As we all know, that Petula Clark was no dummy.  Easy and unfettered access to hot guys roaming the streets at lunch hour is not necessarily a requirement for an enjoyable layover, but it never hurts, and is definitely one of the major benefits of staying downtown vs. at some airport Hilton. Fine guys in the street are the only reason that anybody goes to Sydney (deny it, flight attendants, if you dare), but domestically, where the flight time (if not always the duty day) is much shorter, a Downtown Layover is a rare and coveted thing and one of the few things for which every flight attendant is willing to fight.

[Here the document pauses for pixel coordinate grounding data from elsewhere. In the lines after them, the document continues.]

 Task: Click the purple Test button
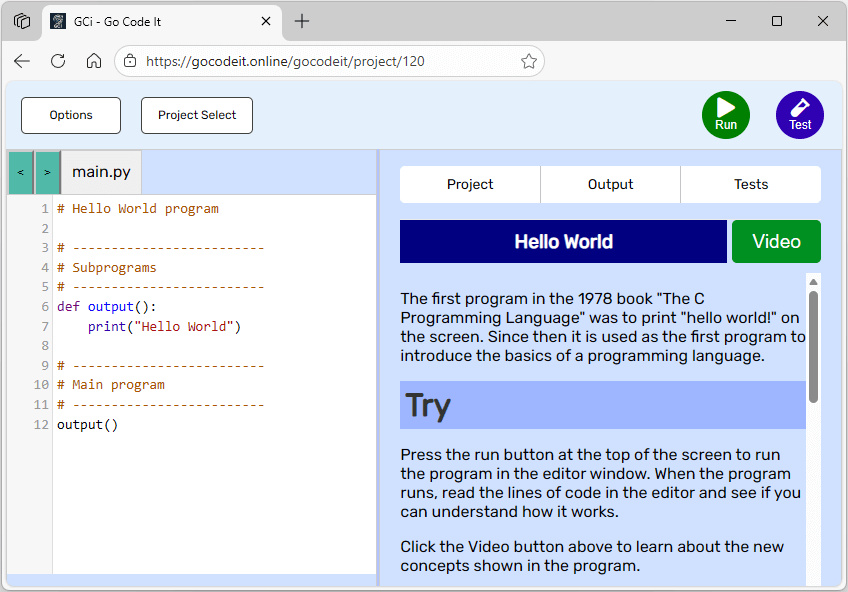pos(799,115)
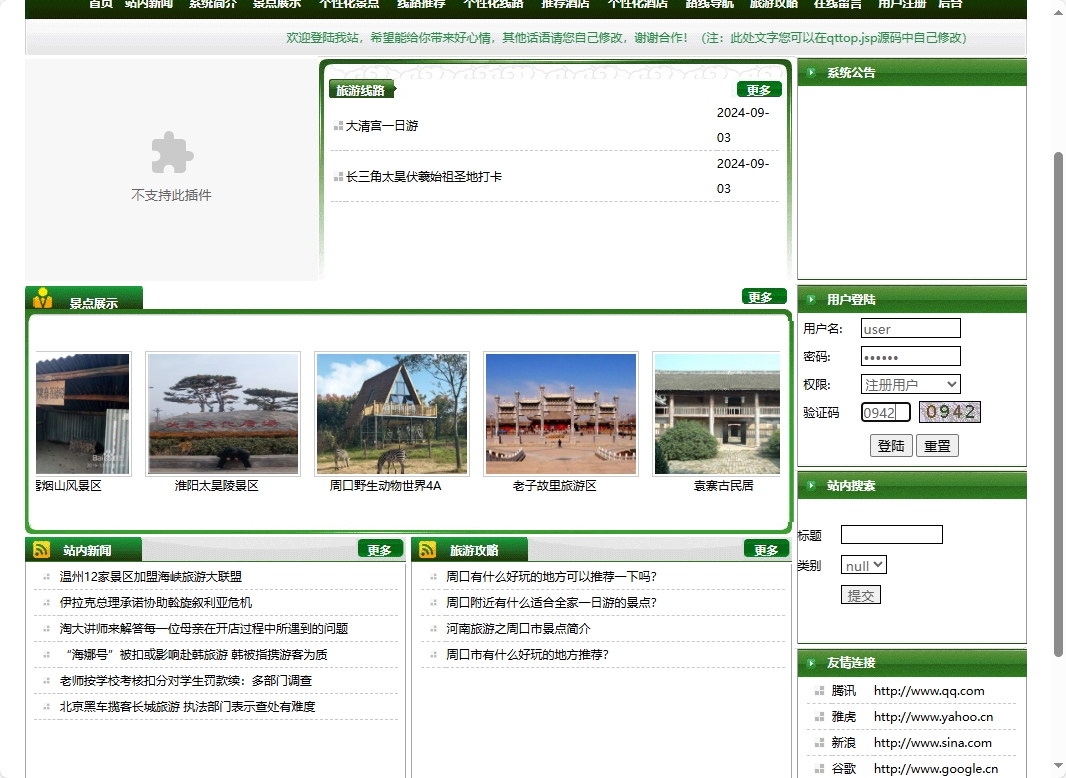The width and height of the screenshot is (1066, 778).
Task: Click the green arrow icon on 友情连接 header
Action: click(812, 662)
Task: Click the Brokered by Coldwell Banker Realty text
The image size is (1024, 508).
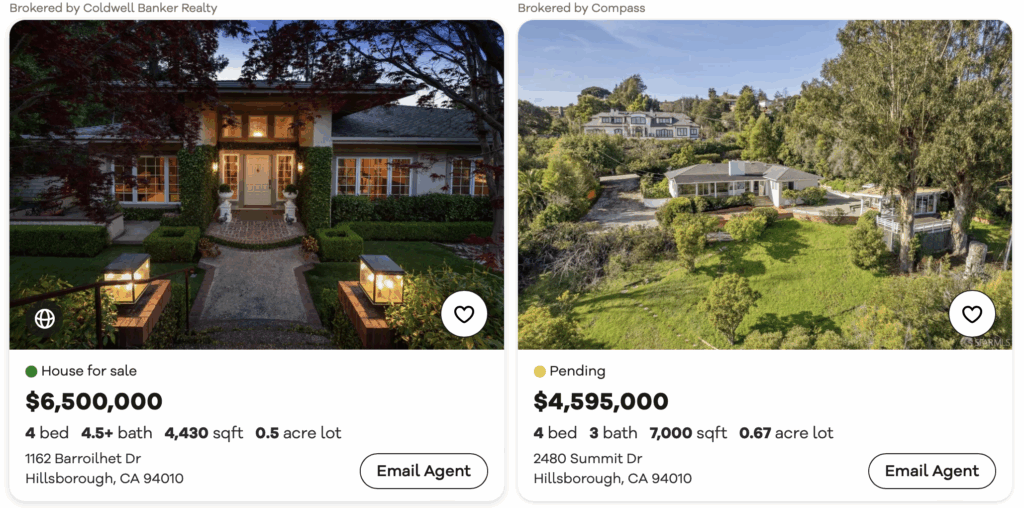Action: [113, 8]
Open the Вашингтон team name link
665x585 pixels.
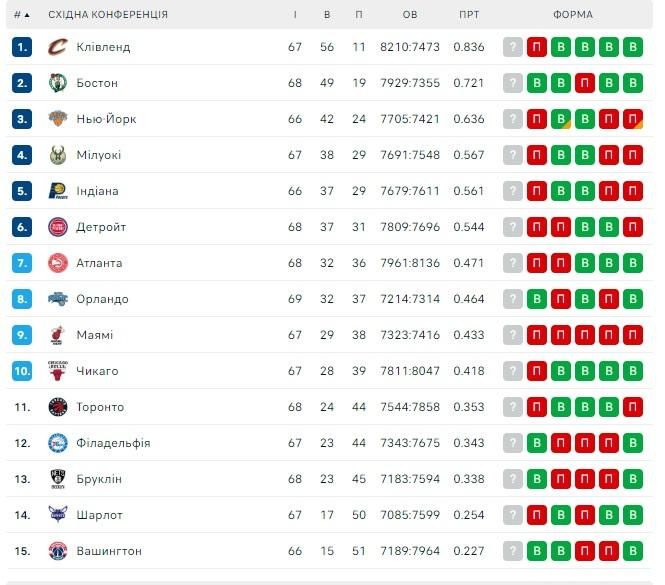(109, 551)
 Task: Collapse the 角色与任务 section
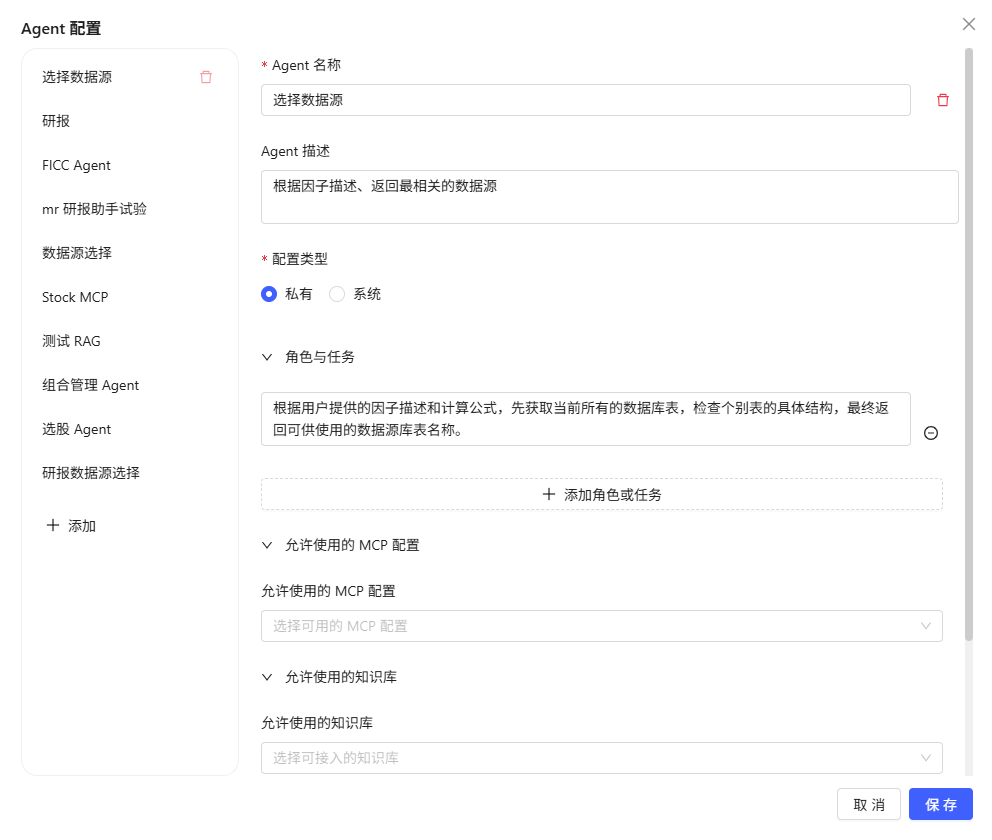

See, when our airline was in bankruptcy, they slashed and burned many of our favorite sections of our contract in the name of Cost Savings (figuring that calling it Executive Bonus Enhancement would be harder for the court to publicly endorse, although that is precisely where the “savings” went).  Before that, we went downtown on any layover over 13 hours, where shops, restaurants, museums, and yeah, even the hot locals were just steps from the hotel lobby.  Now we have to be in town at least 20 hours before the company is required to put us downtown (or in a “downtown-like location”).  For a layover shorter than 20 hours (up to, and often exasperatingly including, those of 19 hours and 59 minutes), the company can put us up in an airport hotel, where nothing is steps from the hotel lobby and you usually have a direct view from your room of the terminal, including a very literal view of The Horse You Rode In On, lest the company’s Screw You inherent in a long airport layover be lost.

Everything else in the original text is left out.